Cliffhanger franchises teach Hollywood lesson

LOS ANGELES -- A year has passed since Frodo and Sam continued their ominous trek to Mordor. It's been six months since Neo lay comatose alongside his nemesis. And three more months will pass before the vengeful Bride gets a chance to kill Bill.\nHollywood is in tease mode these days, breaking with the convention that each movie must have a clear beginning, middle and end. Film franchises like "Lord of the Rings," "The Matrix" and "Kill Bill" are dabbling in installment plans, taking their cues from a serial format that dates back to the ancient Greeks.\n"Certainly, serialization of entertainment started with literature," said Keanu Reeves, who stars as Neo in "The Matrix" trilogy, which concludes with "The Matrix Revolutions," debuting Wednesday. "The continuation of stories like Oedipus (Sophocles' three-part theater trilogy). It's in the tradition, cycles and trilogies."\nThe Wachowski brothers shot parts two and three of "The Matrix" simultaneously, a moneysaving method that also allowed them to rush the movies into theaters just a few months apart rather than the typical two or three years.\nLikewise, Peter Jackson filmed "The Lord of the Rings" trilogy at the same time, with the films hitting theaters just before Christmas three years running, the final part now six weeks away.\nQuentin Tarantino shot "Kill Bill" as one long, action tale, then broke it into two parts after he and distributor Miramax decided three hours was too long for a single martial-arts film.
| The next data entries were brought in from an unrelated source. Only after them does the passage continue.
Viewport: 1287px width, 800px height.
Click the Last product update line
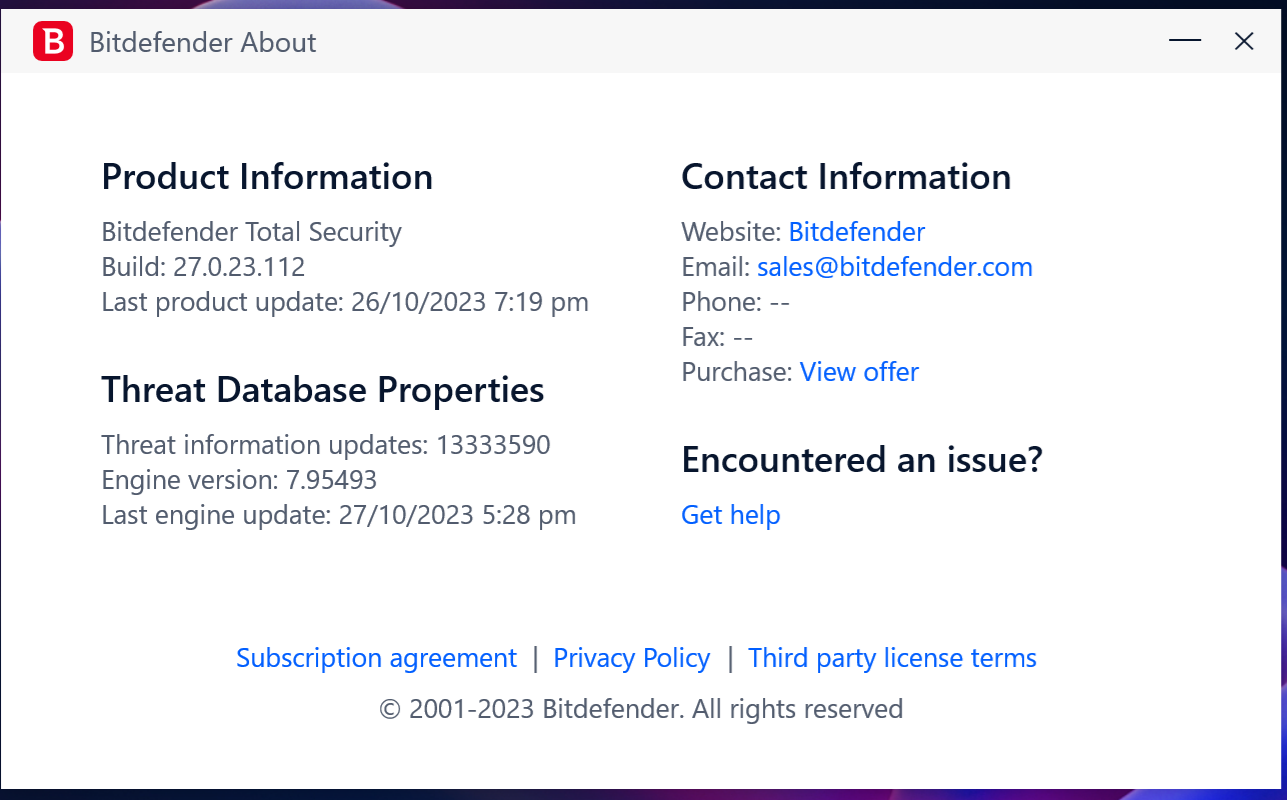pos(345,302)
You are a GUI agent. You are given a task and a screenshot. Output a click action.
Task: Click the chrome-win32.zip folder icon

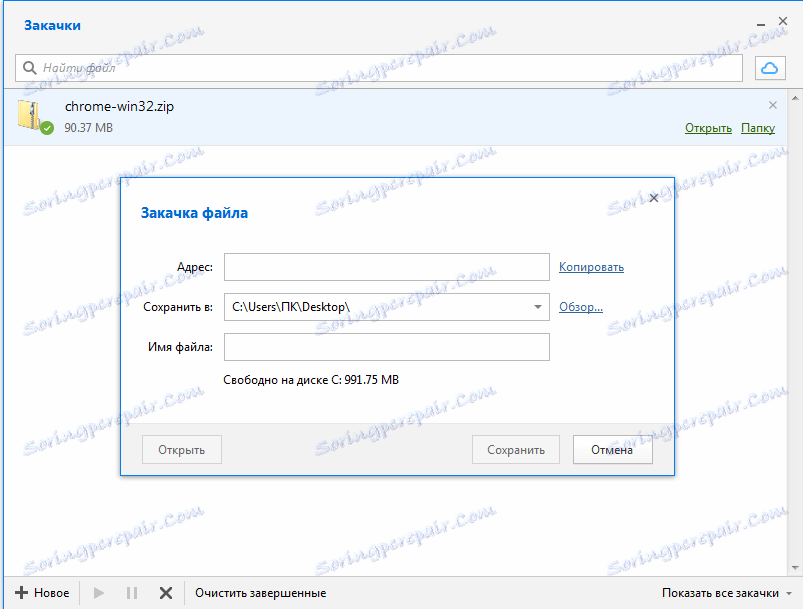pos(29,115)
Part two debuts in February.\nIt's more coincidence than trend that these three projects surfaced around the same time. The stories are epics that needed more than a single movie's running time to do them justice, and the unresolved endings required the expediency of simultaneous shooting to get them in theaters quickly, before audiences lost interest.\nIf Hollywood takes away any lessons, it will be on the bottom-line, not the lure of cliffhanger storytelling. Whether a franchise is intended as a serialized story or several self-contained films, studios may be enticed by the cost efficiency of shooting two or more movies in one swoop.